My name is Amanda Sifford, and I am living with ALS associated with the SOD1 genetic mutation.

i’m the 14th person in the family to have ALS. My family, including myself having been volunteering for medical research since the early 2000 when we first became aware of how prevalent the disease was in our family. I was even fortunate enough to volunteer for the pre-fALS studied that was used to help identify bio markers and eventually lead to the QALSODY treatment. I wasn’t an eligible candidate for the QALSODY clinical trials because my genetic reputation is associated with slow progression initially. I will tell you that when it affected my diaphragm my breathing tanks in the matter of months going from a breathing score in the 90s down to 27 in a matter of two months. I believe I was two or three months away from death prior to starting the QALSODY treatments. I’m grateful that the drug has been conditionally approved by FDA going through to a remainder of clinical trials. It’s the only reason I’m alive.

I currently receive intrathecal treatments every 28 days, but my doctors recommend increasing the frequency to every 21 days to better manage my symptoms especially the bulbar area muscles. My doctor is hopeful that with the increased dosing my throat muscles will improve. I’m hopeful I can continue my career, but only if I get tje 21 day treatment regimen. My throat muscles aren’t responding to the treatments the way my other muscles have responded. I’m alowly losing the ability to talk and swallow. This will cause me to go on disability, something Which dread. I love my career as a school psychologist and being able to help students. I know how fortunate I am to be a candidate for QALSODY. I do not take a single day for granted. In addition to these treatments, I undergo chemotherapy four times a year to help control inflammation caused by the QALSody medication. Taking time off work, (hey I'm thrilled I'm still working!) and traveling for treatments 3 hours away adds to the financial burden. Unfortunately, my insurance does not cover all of my medical expenses, and I need three additional treatments that are not covered, which has created a significant financial burden.
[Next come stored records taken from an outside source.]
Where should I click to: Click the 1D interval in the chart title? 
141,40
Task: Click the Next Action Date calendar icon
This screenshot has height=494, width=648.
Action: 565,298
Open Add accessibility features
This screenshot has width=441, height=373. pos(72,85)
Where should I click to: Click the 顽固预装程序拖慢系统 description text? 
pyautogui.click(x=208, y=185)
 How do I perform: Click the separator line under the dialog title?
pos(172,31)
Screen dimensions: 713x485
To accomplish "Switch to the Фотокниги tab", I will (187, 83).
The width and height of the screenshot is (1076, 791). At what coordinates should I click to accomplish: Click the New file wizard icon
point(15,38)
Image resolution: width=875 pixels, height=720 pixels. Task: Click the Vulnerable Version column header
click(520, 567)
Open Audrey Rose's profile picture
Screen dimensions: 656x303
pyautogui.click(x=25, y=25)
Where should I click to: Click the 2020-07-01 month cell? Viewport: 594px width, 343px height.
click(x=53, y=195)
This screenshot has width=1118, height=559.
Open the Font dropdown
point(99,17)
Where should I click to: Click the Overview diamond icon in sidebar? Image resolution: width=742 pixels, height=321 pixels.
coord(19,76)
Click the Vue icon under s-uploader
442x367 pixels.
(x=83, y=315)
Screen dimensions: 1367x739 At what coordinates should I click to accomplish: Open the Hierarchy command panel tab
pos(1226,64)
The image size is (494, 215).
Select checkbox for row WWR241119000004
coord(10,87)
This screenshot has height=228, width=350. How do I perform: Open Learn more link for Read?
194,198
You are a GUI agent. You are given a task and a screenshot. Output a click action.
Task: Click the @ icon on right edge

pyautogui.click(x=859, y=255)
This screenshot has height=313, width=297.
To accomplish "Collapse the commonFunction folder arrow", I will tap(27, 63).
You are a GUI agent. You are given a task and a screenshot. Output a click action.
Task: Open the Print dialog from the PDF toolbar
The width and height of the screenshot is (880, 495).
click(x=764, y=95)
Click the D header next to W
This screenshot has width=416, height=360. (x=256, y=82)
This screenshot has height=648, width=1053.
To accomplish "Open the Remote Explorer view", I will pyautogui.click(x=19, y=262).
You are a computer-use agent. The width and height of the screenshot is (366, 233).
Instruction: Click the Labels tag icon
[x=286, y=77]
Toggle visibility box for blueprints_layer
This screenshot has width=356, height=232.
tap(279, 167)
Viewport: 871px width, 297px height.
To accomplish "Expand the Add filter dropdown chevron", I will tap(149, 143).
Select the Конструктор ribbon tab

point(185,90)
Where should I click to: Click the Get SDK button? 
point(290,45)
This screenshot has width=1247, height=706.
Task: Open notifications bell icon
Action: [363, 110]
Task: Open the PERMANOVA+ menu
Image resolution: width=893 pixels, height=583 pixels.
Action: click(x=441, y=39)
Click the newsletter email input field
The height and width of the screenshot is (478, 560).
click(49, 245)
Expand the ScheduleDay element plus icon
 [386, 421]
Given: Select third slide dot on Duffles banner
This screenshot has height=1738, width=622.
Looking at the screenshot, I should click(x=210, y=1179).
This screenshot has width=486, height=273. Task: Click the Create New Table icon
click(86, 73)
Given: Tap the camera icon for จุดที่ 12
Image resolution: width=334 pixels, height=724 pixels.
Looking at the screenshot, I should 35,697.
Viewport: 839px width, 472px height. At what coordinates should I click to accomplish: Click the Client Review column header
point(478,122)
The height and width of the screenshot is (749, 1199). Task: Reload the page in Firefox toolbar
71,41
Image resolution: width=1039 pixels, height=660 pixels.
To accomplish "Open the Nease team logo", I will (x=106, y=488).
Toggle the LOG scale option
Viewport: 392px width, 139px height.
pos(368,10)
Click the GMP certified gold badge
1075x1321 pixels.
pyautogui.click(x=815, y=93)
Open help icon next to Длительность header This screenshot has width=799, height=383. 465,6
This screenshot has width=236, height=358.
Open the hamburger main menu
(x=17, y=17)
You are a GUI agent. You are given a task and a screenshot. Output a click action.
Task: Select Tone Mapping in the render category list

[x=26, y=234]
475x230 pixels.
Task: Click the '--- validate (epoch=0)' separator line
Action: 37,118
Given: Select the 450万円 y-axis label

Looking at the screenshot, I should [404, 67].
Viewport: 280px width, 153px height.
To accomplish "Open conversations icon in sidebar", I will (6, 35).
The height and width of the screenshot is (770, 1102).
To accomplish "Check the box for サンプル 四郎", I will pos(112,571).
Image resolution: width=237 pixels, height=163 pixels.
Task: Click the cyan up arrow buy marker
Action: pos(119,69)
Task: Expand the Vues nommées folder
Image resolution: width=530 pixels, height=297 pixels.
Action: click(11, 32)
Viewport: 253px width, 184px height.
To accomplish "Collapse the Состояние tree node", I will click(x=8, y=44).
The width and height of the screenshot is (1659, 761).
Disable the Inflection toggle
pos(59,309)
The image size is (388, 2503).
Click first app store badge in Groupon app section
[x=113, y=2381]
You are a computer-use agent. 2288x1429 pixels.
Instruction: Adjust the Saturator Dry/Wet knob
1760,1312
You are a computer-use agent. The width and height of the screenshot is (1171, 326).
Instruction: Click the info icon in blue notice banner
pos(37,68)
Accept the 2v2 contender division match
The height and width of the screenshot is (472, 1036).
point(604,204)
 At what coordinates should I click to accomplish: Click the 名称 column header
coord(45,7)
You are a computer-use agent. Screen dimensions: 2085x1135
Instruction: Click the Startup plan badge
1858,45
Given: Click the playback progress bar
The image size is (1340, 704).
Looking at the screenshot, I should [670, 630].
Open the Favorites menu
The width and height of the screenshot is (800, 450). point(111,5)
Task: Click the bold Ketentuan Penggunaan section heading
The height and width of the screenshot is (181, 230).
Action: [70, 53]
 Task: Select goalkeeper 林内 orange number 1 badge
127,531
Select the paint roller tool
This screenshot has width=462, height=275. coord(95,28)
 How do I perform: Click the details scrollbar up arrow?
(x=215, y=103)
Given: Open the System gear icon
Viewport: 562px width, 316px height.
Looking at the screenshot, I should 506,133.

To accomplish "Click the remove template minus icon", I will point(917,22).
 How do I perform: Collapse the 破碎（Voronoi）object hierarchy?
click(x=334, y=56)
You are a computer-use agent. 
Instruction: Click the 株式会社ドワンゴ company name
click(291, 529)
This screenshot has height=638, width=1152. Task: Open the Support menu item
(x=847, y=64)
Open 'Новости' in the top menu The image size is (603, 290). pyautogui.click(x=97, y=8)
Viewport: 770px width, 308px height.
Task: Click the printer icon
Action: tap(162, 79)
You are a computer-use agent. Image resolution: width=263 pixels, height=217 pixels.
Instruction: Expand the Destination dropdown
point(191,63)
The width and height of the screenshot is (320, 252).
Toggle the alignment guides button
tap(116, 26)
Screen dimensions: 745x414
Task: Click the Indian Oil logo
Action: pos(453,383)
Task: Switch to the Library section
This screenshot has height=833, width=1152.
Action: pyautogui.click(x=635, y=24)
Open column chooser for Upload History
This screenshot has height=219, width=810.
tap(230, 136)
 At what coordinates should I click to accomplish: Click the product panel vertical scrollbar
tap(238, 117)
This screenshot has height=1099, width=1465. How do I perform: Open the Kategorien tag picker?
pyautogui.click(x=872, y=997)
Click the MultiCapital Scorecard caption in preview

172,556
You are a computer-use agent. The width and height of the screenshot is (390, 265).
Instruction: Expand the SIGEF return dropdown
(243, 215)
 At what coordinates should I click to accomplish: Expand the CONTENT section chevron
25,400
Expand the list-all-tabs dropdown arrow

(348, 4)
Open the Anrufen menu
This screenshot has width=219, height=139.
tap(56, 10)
The funds raised through this campaign will go directly toward my ALS-related expenses, including the QALSody/Tofersen drug, treatment procedures, and the travel required for my care. Every 21 days, I hopefully will travel to Miami for treatments and clinic visits, which also means taking time off work.

I am incredibly grateful to have access to QALSody/Tofersen while it is still in clinical trials, and I feel honored to participate in research that is not only saving my life but also paving the way for others with ALS to have hope and treatment options. Having lost 14 family members to ALS, including my dad, grandfather, aunts, uncles, and cousins, I know firsthand how devastating this disease can be. My medical team believes that by increasing my treatments, my throat muscles—currently causing issues with swallowing and speaking—are likely to improve, just as my other muscles have. Unfortunately, because the drug is still in clinical trials, insurance will not cover the extra treatments until more research is available. I am humbled to ask for financial support and deeply appreciate any donation, no matter the size. Thank you for your kindness and support as I continue this journey.